# Update gridVeg Additional Species in BigQuery

This notebook appends new additional species records to the BigQuery table from a CSV file stored in GCS.

**Operation**: APPEND new rows (not replace entire table)

## Requirements
- Google Cloud credentials configured
- Configuration file: copy `config.example.yml` to `config.yml` and fill in your values
- Required packages: google-cloud-bigquery, google-cloud-storage, pandas, pyyaml


In [None]:
# Import required libraries
import yaml
import pandas as pd
from pathlib import Path
from google.cloud import bigquery
from google.cloud import storage
from datetime import datetime

print("Libraries imported successfully")


## Load Configuration

**TODO**: Add configuration section to config.yml for this table


In [None]:
# Load configuration from YAML file
config_path = Path("../config.yml")

if not config_path.exists():
    raise FileNotFoundError(
        f"Configuration file not found: {config_path}\n"
        "Please copy config.example.yml to config.yml and fill in your values."
    )

with open(config_path, 'r') as f:
    config = yaml.safe_load(f)

# Extract configuration values for gridVeg additional species
# TODO: Update these config keys once added to config.yml
GCS_CSV_URL = config['gridveg_additional_species']['gcs']['csv_url']
BACKUP_BUCKET = config['gridveg_additional_species']['gcs'].get('backup_bucket')
BACKUP_PREFIX = config['gridveg_additional_species']['gcs'].get('backup_prefix', 'backups/gridveg_additional_species')
BQ_TABLE_ID = config['gridveg_additional_species']['bigquery']['table_id']
BQ_PROJECT = config['gridveg_additional_species']['bigquery'].get('project')

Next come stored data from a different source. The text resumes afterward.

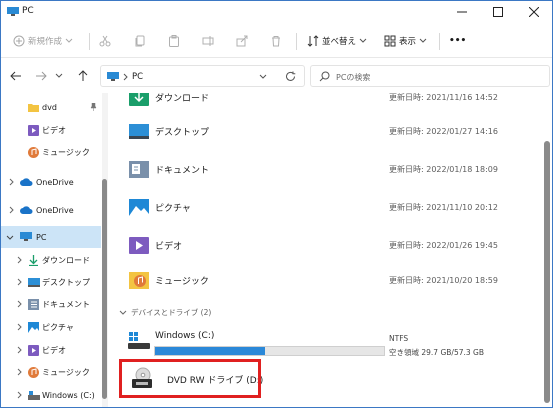 This screenshot has height=408, width=553. Describe the element at coordinates (330, 245) in the screenshot. I see `folder-item-videos: ビデオ 更新日時: 2022/01/26 19:45` at that location.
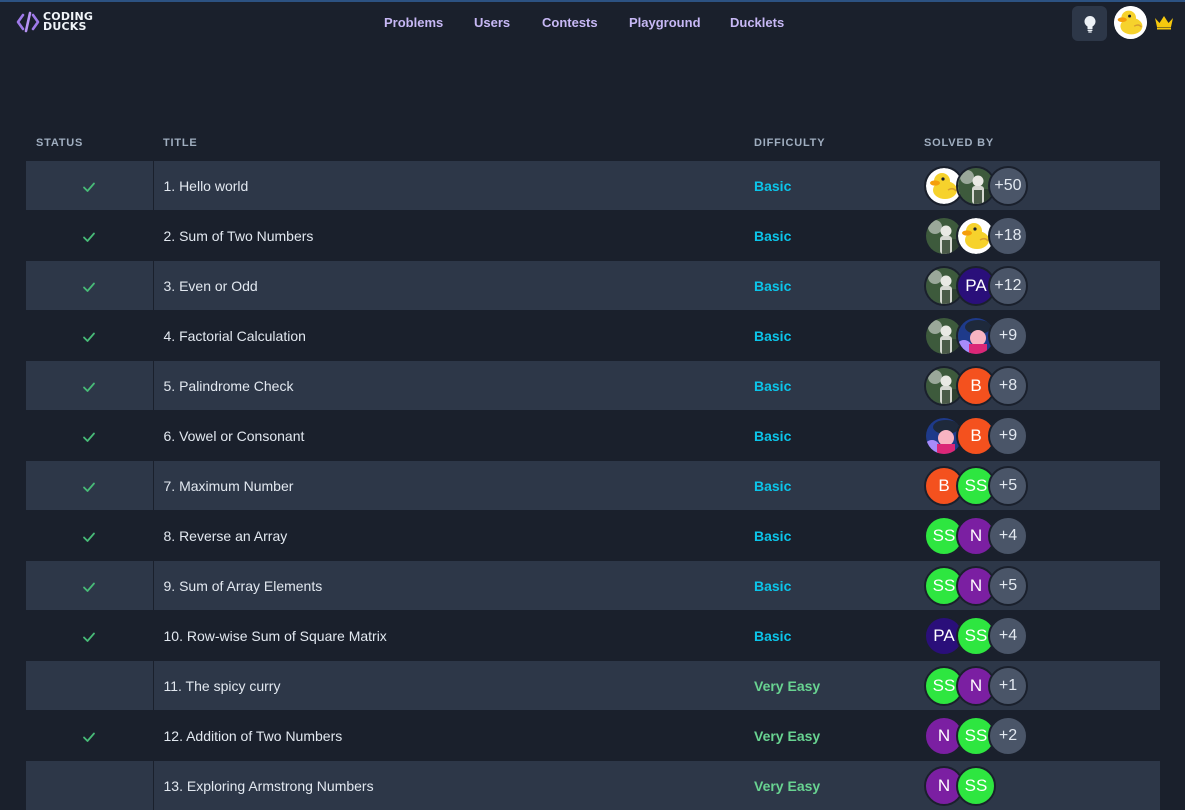 The width and height of the screenshot is (1185, 810). I want to click on table-row: 6. Vowel or ConsonantBasicB+9, so click(593, 436).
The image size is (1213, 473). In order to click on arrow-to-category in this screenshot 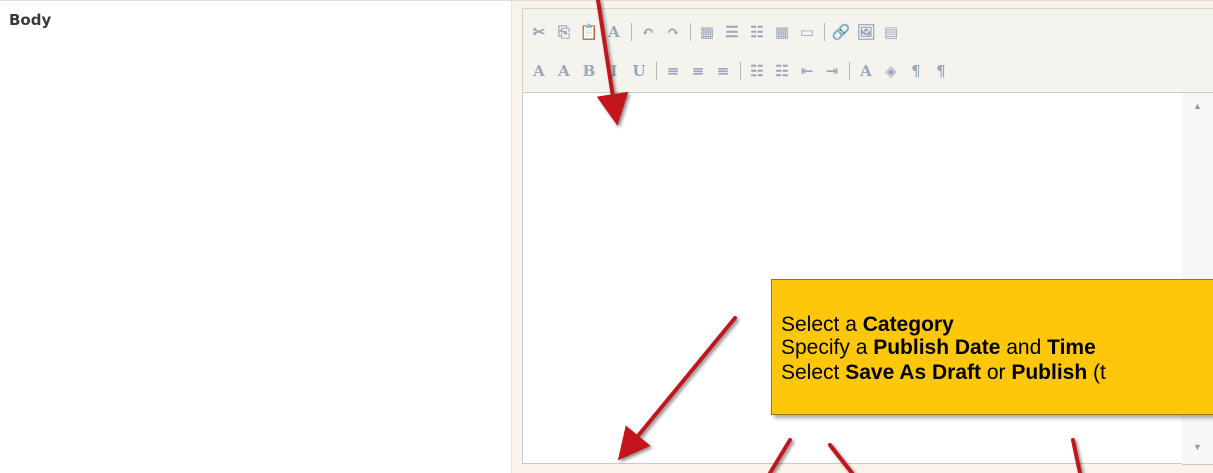, I will do `click(677, 388)`.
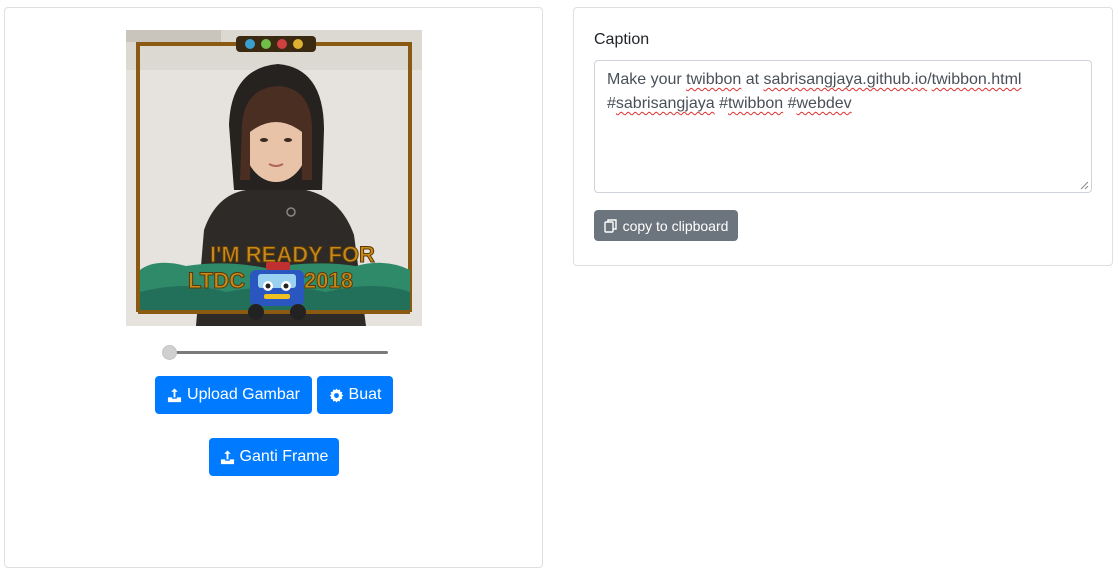 The image size is (1119, 578). I want to click on slider-thumb, so click(170, 352).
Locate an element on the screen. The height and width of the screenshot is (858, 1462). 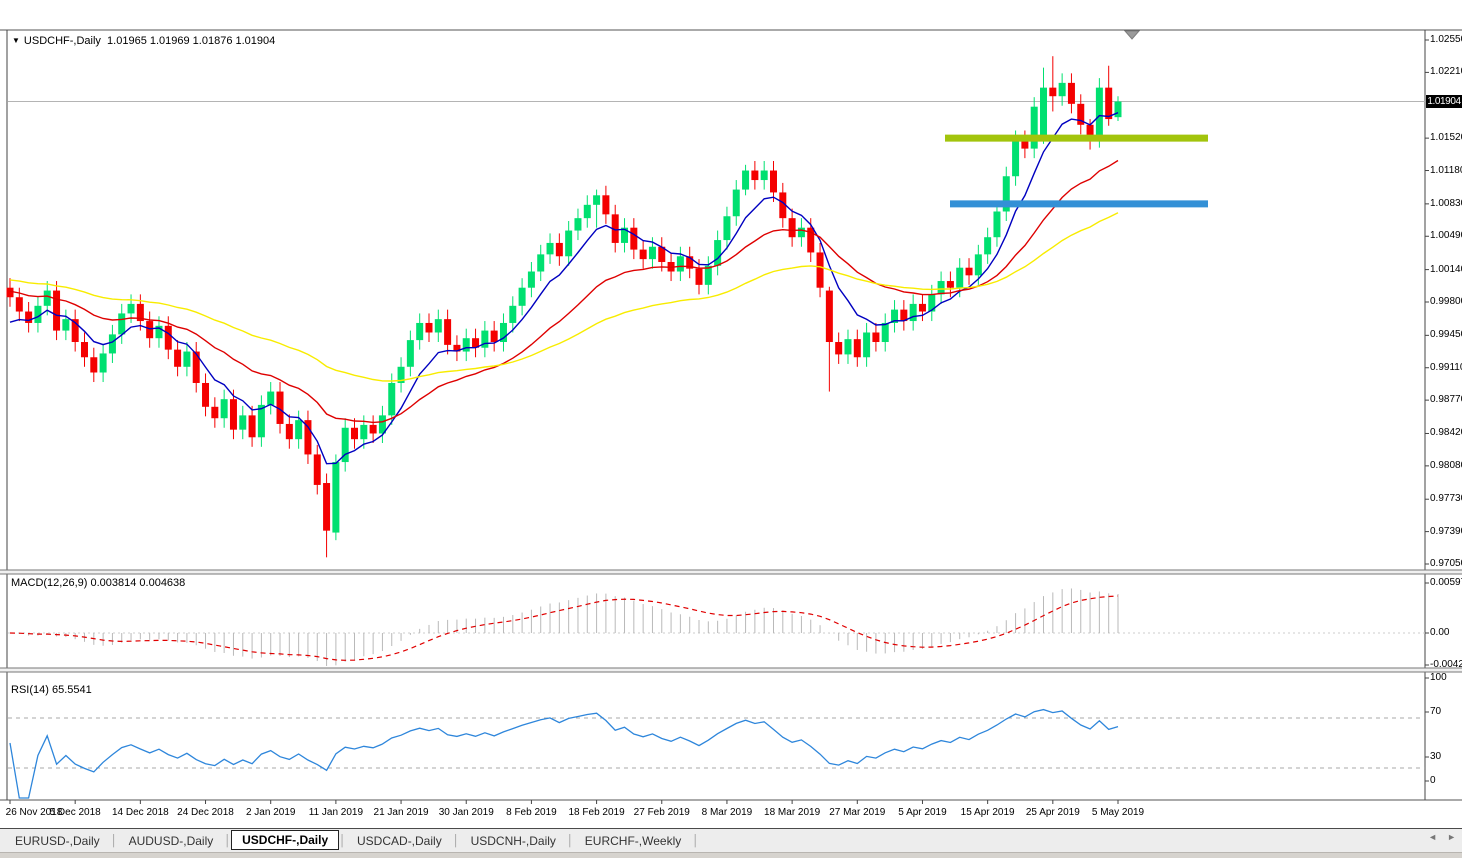
tab-scroll-right-icon: ► is located at coordinates (1452, 837).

# Verify required config values
if not GCS_CSV_URL or GCS_CSV_URL.startswith('gs://your-'):
    raise ValueError("Please configure gridveg_additional_species.gcs.csv_url in config.yml")
if not BQ_TABLE_ID or 'your-project' in BQ_TABLE_ID:
    raise ValueError("Please configure gridveg_additional_species.bigquery.table_id in config.yml")

print("✓ Configuration loaded successfully")
print(f"  CSV URL: {GCS_CSV_URL[:60]}..." if len(GCS_CSV_URL) > 60 else f"  CSV URL: {GCS_CSV_URL}")
print(f"  Table ID: {BQ_TABLE_ID}")
print(f"  Backup: gs://{BACKUP_BUCKET}/{BACKUP_PREFIX}" if BACKUP_BUCKET else "  Backup: Not configured")